[Pixel coordinate grounding data]

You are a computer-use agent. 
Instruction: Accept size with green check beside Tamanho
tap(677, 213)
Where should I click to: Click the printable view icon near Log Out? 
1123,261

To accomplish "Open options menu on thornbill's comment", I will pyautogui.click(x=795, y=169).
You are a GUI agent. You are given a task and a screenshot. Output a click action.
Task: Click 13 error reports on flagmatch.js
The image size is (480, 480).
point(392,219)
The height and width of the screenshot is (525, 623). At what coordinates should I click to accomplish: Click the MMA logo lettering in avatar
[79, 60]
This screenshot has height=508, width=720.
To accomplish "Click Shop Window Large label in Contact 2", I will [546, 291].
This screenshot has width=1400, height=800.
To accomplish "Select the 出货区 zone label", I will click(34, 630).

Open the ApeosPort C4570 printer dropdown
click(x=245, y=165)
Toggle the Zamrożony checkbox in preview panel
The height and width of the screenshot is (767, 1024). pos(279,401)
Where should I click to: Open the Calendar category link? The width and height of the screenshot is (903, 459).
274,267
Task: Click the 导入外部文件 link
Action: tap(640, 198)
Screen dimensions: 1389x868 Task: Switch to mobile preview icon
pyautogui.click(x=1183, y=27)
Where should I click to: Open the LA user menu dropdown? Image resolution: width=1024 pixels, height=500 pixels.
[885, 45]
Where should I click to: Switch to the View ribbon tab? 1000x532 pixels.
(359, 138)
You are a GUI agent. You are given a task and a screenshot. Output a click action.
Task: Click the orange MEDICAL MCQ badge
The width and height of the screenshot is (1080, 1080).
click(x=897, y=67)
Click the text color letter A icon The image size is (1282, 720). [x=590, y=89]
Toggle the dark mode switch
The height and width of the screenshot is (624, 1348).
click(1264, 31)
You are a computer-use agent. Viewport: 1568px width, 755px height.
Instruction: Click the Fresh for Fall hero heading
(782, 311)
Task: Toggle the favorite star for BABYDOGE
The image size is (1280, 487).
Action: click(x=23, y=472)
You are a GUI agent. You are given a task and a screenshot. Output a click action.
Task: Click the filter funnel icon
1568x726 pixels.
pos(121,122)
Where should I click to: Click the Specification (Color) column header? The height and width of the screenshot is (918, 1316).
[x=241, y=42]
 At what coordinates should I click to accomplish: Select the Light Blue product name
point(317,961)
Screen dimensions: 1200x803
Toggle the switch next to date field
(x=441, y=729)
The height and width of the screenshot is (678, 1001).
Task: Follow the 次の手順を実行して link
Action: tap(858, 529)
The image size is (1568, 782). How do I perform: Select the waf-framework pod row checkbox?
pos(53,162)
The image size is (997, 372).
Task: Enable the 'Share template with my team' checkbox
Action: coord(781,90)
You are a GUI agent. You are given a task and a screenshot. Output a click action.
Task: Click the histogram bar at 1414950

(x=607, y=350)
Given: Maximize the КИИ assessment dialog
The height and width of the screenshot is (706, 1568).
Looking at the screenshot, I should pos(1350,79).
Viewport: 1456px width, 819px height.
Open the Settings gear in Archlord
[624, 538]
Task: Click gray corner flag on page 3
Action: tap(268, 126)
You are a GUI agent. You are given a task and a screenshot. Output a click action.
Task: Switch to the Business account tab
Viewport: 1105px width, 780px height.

* _Aim of the exercise_
How many lines in these records hold the string "Viewport"? Reply with the number alone.

* _Exercise response_
3